PROBLEM 1 →
In the lens hood article, what is the purpose of a lens hood?
PROBLEM 2 →
Rewrite everything in the lens hood article from "February 20, 2018" down to "when moving around.", replacing "flare" with "glare".
PROBLEM 3 →
Continue the lens hood article from where it stops.

━━━ EXTRACT TO READ ━━━

February 19, 2018

What Are Lens Hoods and Why Should You Use One?

No, they're not just ornamental.

When I first started out, I thought cameras with lens hoods looked so much cooler and professional than the ones without them. I know I'm not the only one! The same thing goes for cinema cameras with matte boxes. I bought one of those sexy numbers before I really understood what they did—but they do do something and it's important and oftentimes necessary if you want to capture the images you want.

In this video, David Bergman of Adorama TV goes over the basics of lens hoods: what they are, how they work, and why you might want to have one always on hand while shooting your films. Check it out below.

The purpose of a lens hood is to block unwanted light that is coming into your lens. Why would you want to do this? Well, occasionally light will come in at a certain angle and create lens flares and bright spots, which lower the contrast of your overall image.

Sometimes, yeah, you might be all about it—lens flares can produce an attractive look that you might want to include in your shot—but when you aren't, you've got a lens hood that can most likely block out the light that you don't want washing out your shot.

Bergman also mentions that he likes to keep his lens hood on at all times, removing it only when necessary. This is because it provides an added layer of protection in case you bang your lens against something. Not a bad idea.     

Your Comment

5 Comments

Well, I feel ashamed I didn't even know what lens hoods are... but I am just a begginer. I will try to get one soon!

February 20, 2018 at 5:05AM, Edited February 20, 5:05AM

0
Reply

Personally I dislike hoods... flare is something that you can avoid by moving a bit, or you can put your hand over your lens like you do with your eyes. And to use a hood to protect your camera from bumping into things seems silly, I think extending your lens two inches is going to cause it to bump into things more then keeping your hand over your glass when moving around.

━━━ DATA SHOWN ━━━

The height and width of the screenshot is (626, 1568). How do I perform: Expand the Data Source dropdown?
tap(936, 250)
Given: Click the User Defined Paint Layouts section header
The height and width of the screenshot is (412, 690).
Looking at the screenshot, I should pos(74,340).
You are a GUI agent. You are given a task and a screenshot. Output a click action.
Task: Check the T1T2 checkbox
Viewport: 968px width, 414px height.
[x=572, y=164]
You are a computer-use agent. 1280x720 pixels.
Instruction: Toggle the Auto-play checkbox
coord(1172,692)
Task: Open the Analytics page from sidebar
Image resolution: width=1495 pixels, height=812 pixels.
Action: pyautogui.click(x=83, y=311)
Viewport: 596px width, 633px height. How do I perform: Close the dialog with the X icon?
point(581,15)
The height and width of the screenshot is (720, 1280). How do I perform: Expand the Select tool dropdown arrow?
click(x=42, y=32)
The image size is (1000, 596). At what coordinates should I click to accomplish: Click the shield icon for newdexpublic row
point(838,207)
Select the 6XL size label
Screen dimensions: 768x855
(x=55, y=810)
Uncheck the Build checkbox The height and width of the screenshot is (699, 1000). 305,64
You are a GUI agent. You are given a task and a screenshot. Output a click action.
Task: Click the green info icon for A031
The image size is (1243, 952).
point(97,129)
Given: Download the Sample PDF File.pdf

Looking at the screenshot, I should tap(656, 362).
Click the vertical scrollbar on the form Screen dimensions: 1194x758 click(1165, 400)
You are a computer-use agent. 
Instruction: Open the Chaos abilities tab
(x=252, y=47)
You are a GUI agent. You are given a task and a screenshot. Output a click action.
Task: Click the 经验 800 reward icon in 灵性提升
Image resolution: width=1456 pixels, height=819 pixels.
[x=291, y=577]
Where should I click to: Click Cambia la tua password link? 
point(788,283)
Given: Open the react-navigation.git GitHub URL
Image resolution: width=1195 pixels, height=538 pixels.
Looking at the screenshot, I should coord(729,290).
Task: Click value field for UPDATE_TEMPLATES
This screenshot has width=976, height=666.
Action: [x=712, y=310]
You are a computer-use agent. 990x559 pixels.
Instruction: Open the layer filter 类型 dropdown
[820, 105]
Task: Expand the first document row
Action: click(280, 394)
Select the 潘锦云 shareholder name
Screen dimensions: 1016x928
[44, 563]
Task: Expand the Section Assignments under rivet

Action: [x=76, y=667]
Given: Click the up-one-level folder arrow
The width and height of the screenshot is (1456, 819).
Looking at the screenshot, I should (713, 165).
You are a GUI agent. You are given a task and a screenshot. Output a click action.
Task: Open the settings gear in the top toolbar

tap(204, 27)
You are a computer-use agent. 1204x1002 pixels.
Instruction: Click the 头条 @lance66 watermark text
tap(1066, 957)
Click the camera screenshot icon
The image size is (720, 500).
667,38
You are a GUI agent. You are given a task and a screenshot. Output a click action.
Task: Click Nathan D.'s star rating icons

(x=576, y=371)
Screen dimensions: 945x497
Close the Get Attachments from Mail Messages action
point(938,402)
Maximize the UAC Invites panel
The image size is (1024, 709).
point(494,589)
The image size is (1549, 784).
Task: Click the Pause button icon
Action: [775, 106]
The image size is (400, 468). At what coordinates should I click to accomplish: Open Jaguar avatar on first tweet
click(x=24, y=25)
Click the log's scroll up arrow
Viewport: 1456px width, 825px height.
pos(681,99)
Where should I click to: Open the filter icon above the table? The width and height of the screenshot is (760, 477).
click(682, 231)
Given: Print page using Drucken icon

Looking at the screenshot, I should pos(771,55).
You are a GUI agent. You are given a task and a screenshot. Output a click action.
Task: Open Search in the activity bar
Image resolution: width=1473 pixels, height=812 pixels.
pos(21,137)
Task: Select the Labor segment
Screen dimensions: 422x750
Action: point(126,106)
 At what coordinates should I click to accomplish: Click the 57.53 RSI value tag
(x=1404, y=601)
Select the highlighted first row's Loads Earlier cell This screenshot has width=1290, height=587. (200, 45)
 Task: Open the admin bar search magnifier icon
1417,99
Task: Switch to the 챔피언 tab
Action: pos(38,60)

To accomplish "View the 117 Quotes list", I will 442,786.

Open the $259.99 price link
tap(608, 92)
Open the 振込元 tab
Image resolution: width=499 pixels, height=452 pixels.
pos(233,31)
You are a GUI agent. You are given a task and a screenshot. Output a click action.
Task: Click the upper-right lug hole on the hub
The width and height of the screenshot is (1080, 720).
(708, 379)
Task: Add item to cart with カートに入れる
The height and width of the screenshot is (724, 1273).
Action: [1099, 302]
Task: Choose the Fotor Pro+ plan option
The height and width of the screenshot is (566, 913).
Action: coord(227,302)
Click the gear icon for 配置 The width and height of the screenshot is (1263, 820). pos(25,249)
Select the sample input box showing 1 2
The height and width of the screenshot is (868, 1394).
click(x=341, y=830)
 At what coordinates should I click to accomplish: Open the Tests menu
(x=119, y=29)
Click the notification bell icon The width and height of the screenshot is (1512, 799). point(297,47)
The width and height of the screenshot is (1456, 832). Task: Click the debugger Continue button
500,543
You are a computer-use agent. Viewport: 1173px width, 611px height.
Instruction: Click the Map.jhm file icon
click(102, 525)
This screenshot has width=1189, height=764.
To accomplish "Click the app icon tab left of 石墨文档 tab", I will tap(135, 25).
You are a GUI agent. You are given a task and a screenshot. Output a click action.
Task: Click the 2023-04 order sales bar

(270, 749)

━━━

ANSWER 1 →
To block unwanted light that is coming into the lens.

ANSWER 2 →
February 20, 2018 at 5:05AM, Edited February 20, 5:05AM

0
Reply

Personally I dislike hoods... glare is something that you can avoid by moving a bit, or you can put your hand over your lens like you do with your eyes. And to use a hood to protect your camera from bumping into things seems silly, I think extending your lens two inches is going to cause it to bump into things more then keeping your hand over your glass when moving around.

ANSWER 3 →
February 20, 2018 at 10:34PM, Edited February 20, 10:34PM

6
Reply
avatar
Roberto Serrini
Director • Editor
426

Vintage glass tends to flare much more due to less effective anti glare coatings so hoods can be more important.

February 21, 2018 at 7:24PM, Edited February 21, 7:24PM

9
Reply
avatar
Julian Richards
Film Warlord
1315

I actually never thought that lens hood is used because cameras with lens hoods looked so much cooler and professional than the ones without them, i had to search about it when i wondered. i think that would be stupid to use something just because it looks cool :D

February 23, 2018 at 1:42AM

0
Reply
avatar
Arsh DSJ
Director Editor Producer
411

Lens hoods are essential if you want good contrast, especially when shooting outside. Same with matte boxes. And with vintage or anamorphic lenses, neither eliminates beautiful lens flares completely, which is good. As to the bump protection, it is not a stupid feature at all - say, when you are shooting a rock concert with people jumping and throwing arms all around... it's great. I prefer using the cheap sturdy universal hoods from Ebay, they are metal and come in all sizes, and you can easily find plastic caps for them.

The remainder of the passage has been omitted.